+++ 抜粋本文 +++

本発明でいうインクの表面張力(mN/m)は、25℃で測定した表面張力の値であり、その測定法は一般的な界面化学、コロイド化学の参考書等において述べられている。例えば、新実験化学講座第18巻(界面とコロイド)、日本化学会編、丸善株式会社発行:P.68〜117を参照することができ、具体的には、輪環法(デュヌーイ法)、白金プレート法(ウィルヘルミー法)を用いて求めることができる。本発明においては、白金プレート法により測定した表面張力値(mN/m)で表し、例えば、協和界面科学製の表面張力計CBVP−Zを使用して測定できる。
(脱気処理)
本発明のインクジェット用インク中の溶存酸素濃度は、2ppm以下であることが好ましく、より好ましくは1ppm以下である。インクジェットインク中の溶存酸素濃度が2ppm以下であると、インク吐出時にキャビテーションが発生しにくくなり、良好な出射性のインクとしやすい。
溶存酸素濃度を調節する方法に関しては特に制限はないが、インクジェットインクを減圧下で脱気する方法、超音波を照射して脱気する方法、特開平11−209670に記載のごとく、脱気用中空糸膜による脱気方法等が挙げられる。特に脱気用中空糸膜による脱気が好ましい。
《記録媒体》
本発明のインクを用いたインクジェット記録方法に適用可能な記録媒体としては、様々な種類の記録媒体を使用することができ、例えば、紙、プラスチック、金属、布、ゴムなどを挙げることができる。これらのうち一般的に画像を形成する用途としてのインクジェット記録媒体として好ましいのは、紙、プラスチックフィルムである。

+++

__実施課題__: インクの表面張力、脱気処理および記録媒体について述べた抜粋本文を、一字一句変えずに全文書き写してください。 下に続く項目は、本課題とは一切関係がありません。

+++ 抽出項目 +++

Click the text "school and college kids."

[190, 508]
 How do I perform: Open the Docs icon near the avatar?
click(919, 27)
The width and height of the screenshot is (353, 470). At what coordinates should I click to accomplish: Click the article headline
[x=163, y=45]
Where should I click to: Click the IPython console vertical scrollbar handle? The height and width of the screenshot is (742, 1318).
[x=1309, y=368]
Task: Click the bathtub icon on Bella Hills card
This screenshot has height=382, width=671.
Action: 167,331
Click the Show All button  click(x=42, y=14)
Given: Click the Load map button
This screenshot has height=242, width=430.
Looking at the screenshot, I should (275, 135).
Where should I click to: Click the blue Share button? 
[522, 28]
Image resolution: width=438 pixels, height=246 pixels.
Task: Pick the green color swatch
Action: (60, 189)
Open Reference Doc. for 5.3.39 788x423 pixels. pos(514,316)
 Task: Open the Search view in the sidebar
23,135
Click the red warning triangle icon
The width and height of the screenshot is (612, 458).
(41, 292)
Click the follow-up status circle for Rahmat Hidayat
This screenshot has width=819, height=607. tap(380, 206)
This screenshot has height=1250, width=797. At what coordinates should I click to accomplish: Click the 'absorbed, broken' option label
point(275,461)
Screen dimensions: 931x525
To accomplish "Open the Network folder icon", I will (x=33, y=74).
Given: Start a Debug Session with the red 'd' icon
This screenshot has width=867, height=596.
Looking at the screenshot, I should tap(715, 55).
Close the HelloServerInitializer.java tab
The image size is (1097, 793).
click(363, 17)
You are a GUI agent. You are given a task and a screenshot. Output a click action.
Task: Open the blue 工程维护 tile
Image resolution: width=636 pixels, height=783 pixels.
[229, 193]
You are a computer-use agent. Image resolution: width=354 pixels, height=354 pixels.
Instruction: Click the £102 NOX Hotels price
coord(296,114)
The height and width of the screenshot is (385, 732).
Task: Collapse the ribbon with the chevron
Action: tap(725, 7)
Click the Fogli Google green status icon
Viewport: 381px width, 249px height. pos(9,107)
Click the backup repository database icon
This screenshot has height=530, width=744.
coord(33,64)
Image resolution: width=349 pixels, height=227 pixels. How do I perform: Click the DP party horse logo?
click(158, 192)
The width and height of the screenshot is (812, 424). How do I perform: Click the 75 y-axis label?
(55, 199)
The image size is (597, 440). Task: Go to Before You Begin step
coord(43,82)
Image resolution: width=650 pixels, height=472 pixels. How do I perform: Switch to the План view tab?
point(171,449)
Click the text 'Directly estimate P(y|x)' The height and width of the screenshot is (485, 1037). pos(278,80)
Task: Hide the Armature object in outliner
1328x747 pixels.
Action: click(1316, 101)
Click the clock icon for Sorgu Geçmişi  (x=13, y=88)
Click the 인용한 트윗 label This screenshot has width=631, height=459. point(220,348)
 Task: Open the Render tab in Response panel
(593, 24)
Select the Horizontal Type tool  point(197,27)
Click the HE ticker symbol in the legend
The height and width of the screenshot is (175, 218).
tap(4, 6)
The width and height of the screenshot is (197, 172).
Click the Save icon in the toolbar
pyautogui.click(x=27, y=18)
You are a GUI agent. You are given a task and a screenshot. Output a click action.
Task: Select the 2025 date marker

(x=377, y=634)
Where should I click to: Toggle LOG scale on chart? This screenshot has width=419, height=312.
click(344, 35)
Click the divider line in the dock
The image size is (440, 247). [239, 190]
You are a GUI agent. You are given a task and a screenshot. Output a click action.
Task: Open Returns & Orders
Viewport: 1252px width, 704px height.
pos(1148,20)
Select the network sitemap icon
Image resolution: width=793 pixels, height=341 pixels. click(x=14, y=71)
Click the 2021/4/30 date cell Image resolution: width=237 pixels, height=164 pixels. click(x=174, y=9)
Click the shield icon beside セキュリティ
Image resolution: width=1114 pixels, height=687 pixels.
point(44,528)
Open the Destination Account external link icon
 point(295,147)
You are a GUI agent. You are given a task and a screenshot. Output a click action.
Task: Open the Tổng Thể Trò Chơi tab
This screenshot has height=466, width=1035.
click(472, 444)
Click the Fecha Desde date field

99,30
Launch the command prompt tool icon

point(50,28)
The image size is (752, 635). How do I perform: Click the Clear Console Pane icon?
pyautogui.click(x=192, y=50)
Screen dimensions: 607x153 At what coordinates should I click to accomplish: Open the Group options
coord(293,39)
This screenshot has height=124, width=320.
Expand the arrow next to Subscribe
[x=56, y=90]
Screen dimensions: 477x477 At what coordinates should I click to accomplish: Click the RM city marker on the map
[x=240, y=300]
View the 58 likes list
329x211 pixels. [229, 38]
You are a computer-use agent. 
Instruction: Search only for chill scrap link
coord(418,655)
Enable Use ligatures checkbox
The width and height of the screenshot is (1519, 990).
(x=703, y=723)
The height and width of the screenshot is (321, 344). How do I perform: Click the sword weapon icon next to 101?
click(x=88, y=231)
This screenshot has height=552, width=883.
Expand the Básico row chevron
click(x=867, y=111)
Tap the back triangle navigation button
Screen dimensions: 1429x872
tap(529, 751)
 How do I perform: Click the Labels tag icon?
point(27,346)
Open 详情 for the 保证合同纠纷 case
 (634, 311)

+++

__出力結果__:
本発明でいうインクの表面張力(mN/m)は、25℃で測定した表面張力の値であり、その測定法は一般的な界面化学、コロイド化学の参考書等において述べられている。例えば、新実験化学講座第18巻(界面とコロイド)、日本化学会編、丸善株式会社発行:P.68〜117を参照することができ、具体的には、輪環法(デュヌーイ法)、白金プレート法(ウィルヘルミー法)を用いて求めることができる。本発明においては、白金プレート法により測定した表面張力値(mN/m)で表し、例えば、協和界面科学製の表面張力計CBVP−Zを使用して測定できる。
(脱気処理)
本発明のインクジェット用インク中の溶存酸素濃度は、2ppm以下であることが好ましく、より好ましくは1ppm以下である。インクジェットインク中の溶存酸素濃度が2ppm以下であると、インク吐出時にキャビテーションが発生しにくくなり、良好な出射性のインクとしやすい。
溶存酸素濃度を調節する方法に関しては特に制限はないが、インクジェットインクを減圧下で脱気する方法、超音波を照射して脱気する方法、特開平11−209670に記載のごとく、脱気用中空糸膜による脱気方法等が挙げられる。特に脱気用中空糸膜による脱気が好ましい。
《記録媒体》
本発明のインクを用いたインクジェット記録方法に適用可能な記録媒体としては、様々な種類の記録媒体を使用することができ、例えば、紙、プラスチック、金属、布、ゴムなどを挙げることができる。これらのうち一般的に画像を形成する用途としてのインクジェット記録媒体として好ましいのは、紙、プラスチックフィルムである。